──────── Selected excerpt

Welcome to svgdigitizer’s documentation!

The svgdigitizer allows recovering data from a curve in a figure, plotted in a 2D coordinate system. The data can be recovered from an SVG with a Python API or a command line interface to create figures or frictionless datapackages (CSV and JSON). The svgdigitizer supports units, scalebars, scaling factors, and more.

files/logo/logo.png

Example Plot

Such plots are often found in scientific publications, where in many cases, especially for old publications, the source data is not accessible anymore. In some cases, the axes of the plot can be skewed, e.g., in scanned documents. An extreme case for such a plot is depicted in the following figure.

files/images/example_plot_p0.png

In order to recover the source data, first the plot is imported in a vector graphics program, such as Inkscape to create an SVG file. The curve is traced with a regular bezier path and is grouped with a text label containing a unique label. The coordinate system is defined by groups of two points and text labels for each axis. A scan rate can be given as text label, where the units of the rate must be equivalent to the unit on the x-axis divided by time, such as 50 mV / s. This allows reconstructing a time axis for inclusion in the CSV file. Additional labels describing the data can be provided anywhere in the SVG file. For the above figure the SVG looks as follows.

files/images/example_plot_p0_demo.png

Command line interface

This SVG can be digitized from the command line interface, which creates a frictionless datapacke including a CSV of the x and y data (here U and v) and a JSON file with metadata. The sampling of the bezier paths can be set by --sampling-interval which specifies the sampling interval in x units. In this specific case also indicate that the axes are --skewed.

svgdigitizer figure example_plot_p0_demo.svg --sampling-interval 0.01 --skewed

API

With the Python API, the SVG can also be used to create an SVGPlot instance to extract basic information.

────────────────
──────── Source data

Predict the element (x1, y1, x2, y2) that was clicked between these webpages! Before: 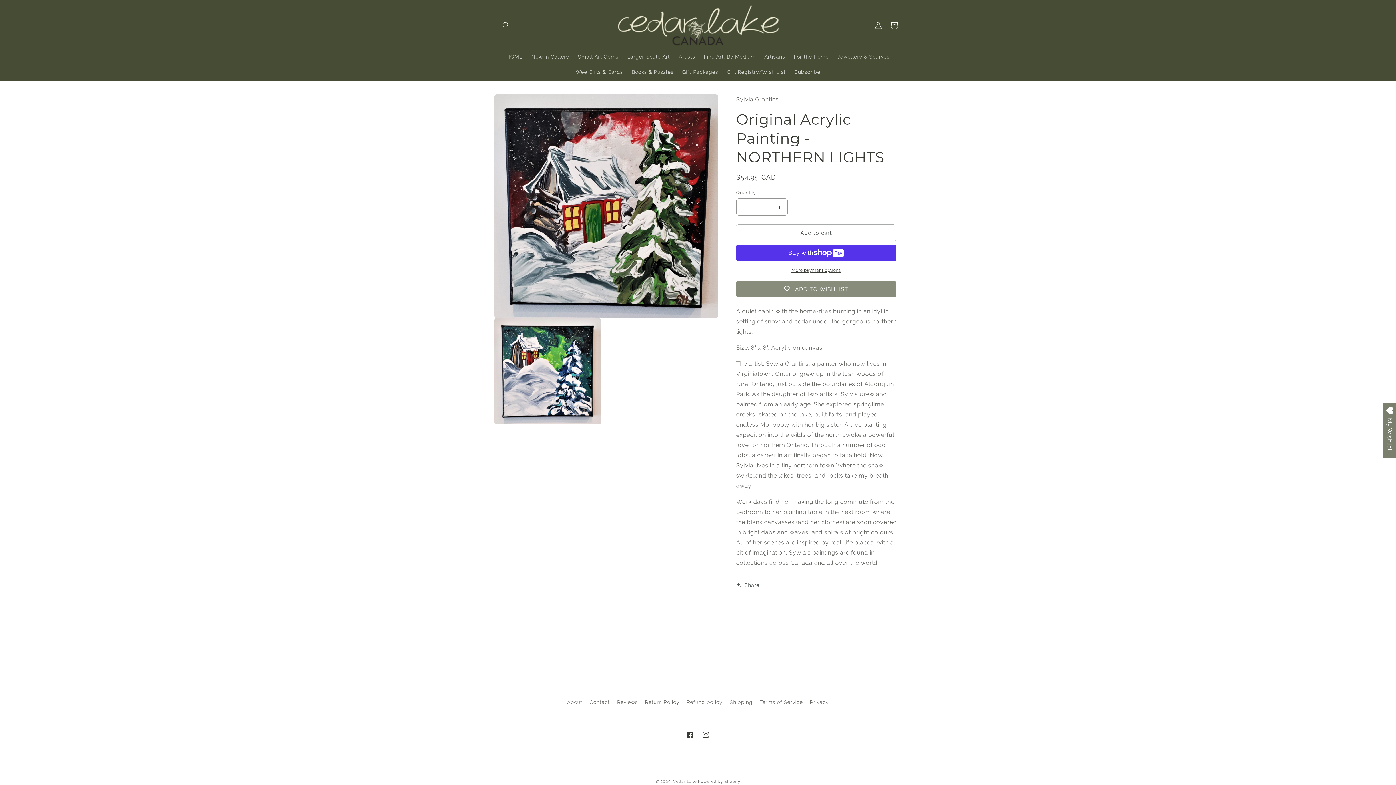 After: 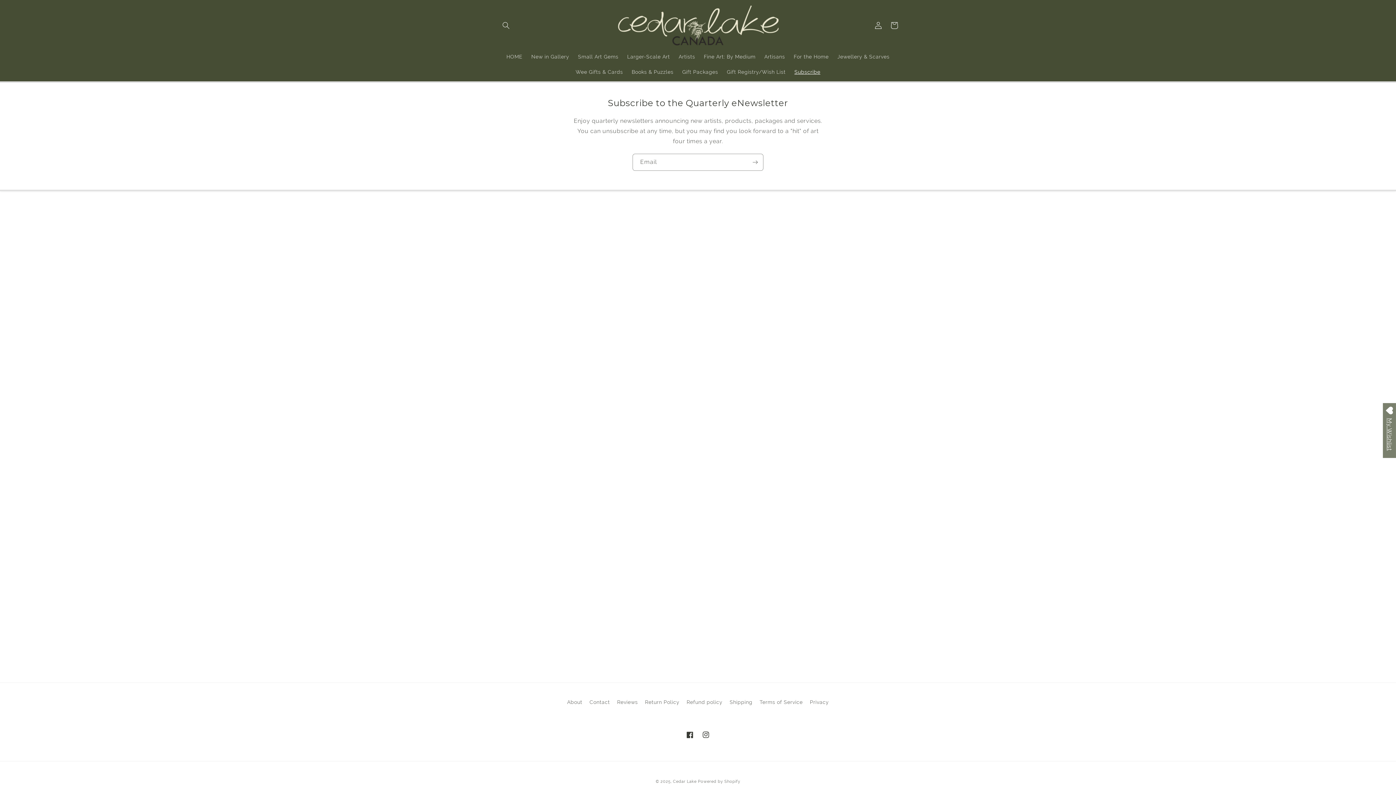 Action: bbox: (790, 64, 824, 79) label: SubscribePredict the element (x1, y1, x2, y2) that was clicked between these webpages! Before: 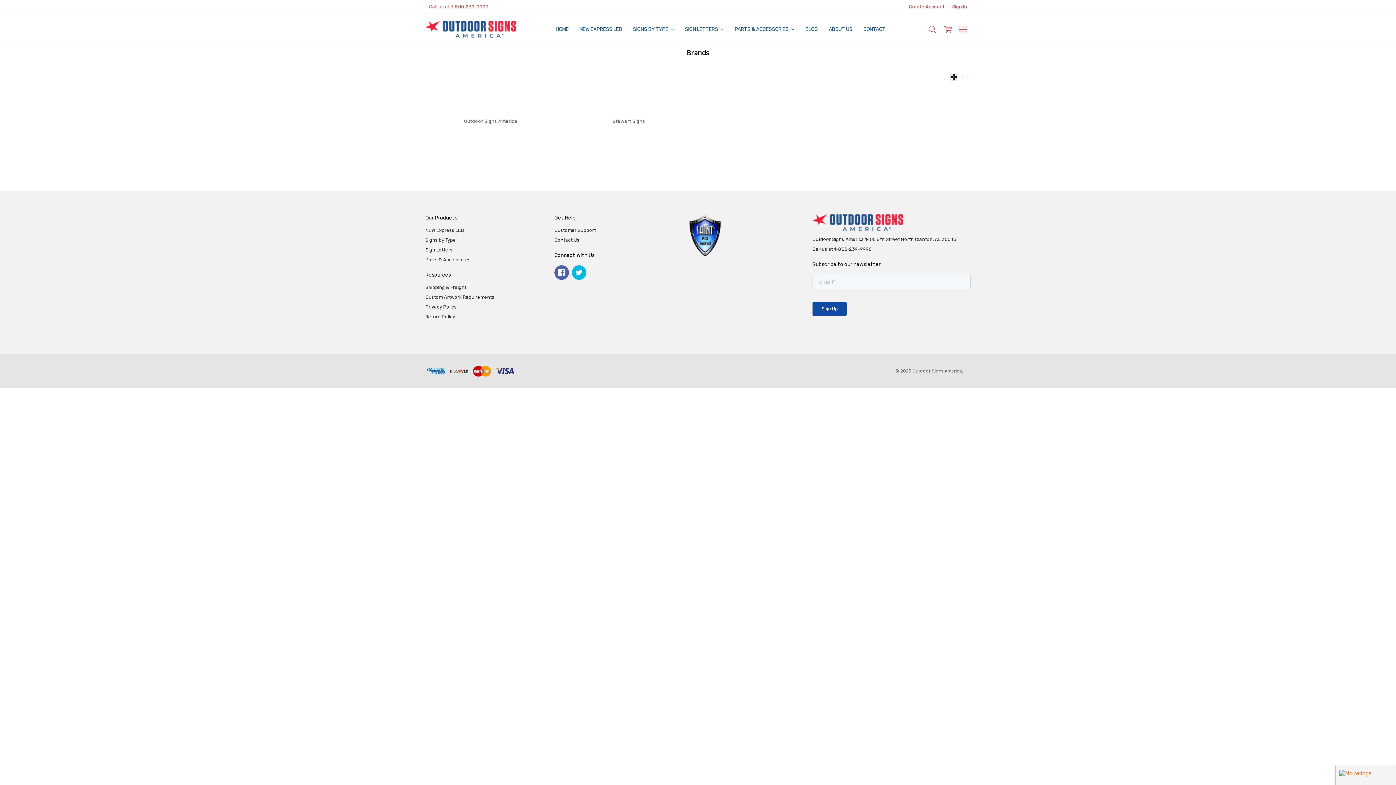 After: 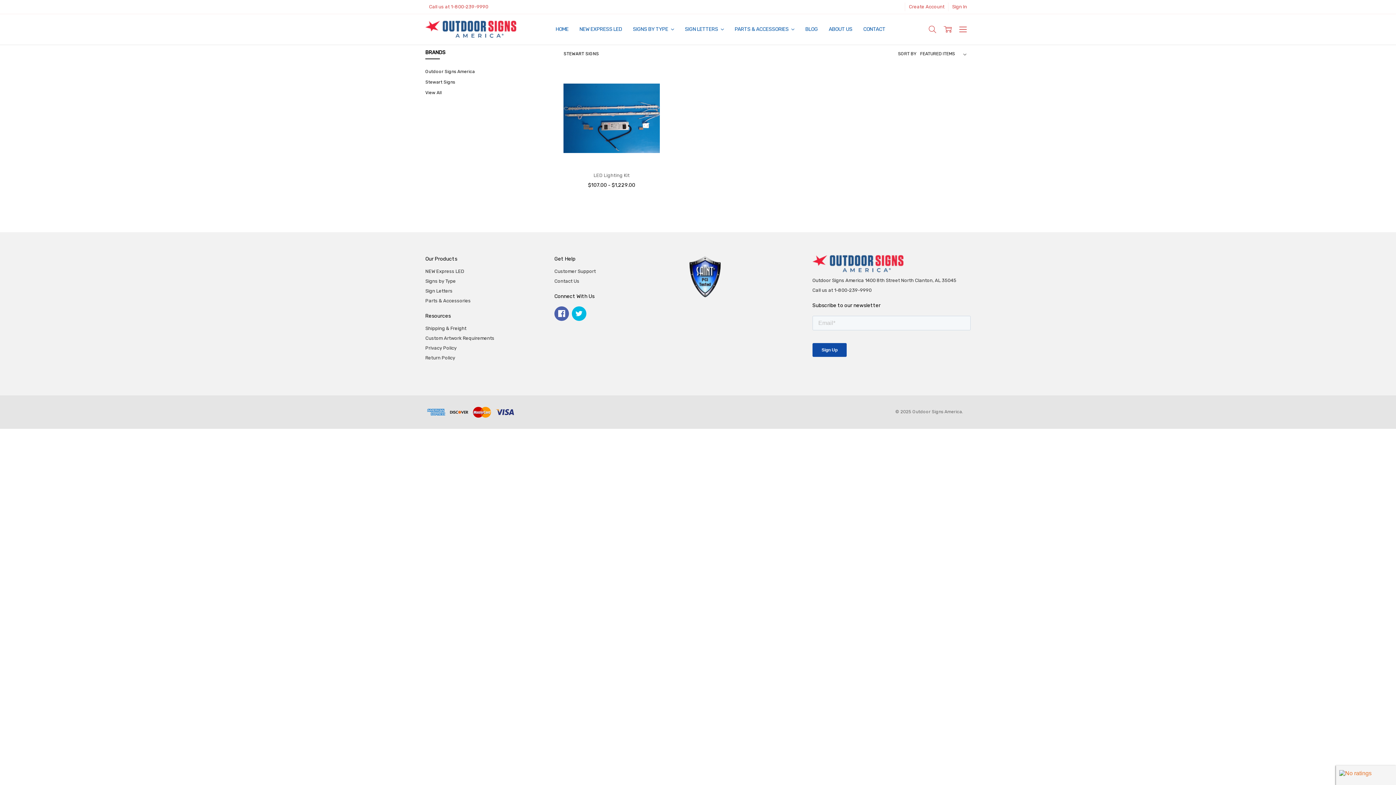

────────────────

*Written instruction*.
From the svgdigitizer documentation, answer these questions:
1. In which two file formats can frictionless datapackages be created?
2. What must the units of a scan rate be equivalent to?
3. Which command line option sets the sampling of the bezier paths, and in what units is that interval given?

*Exercise solution*.
1. CSV and JSON.
2. The unit on the x-axis divided by time.
3. The option is --sampling-interval, and the interval is given in x units.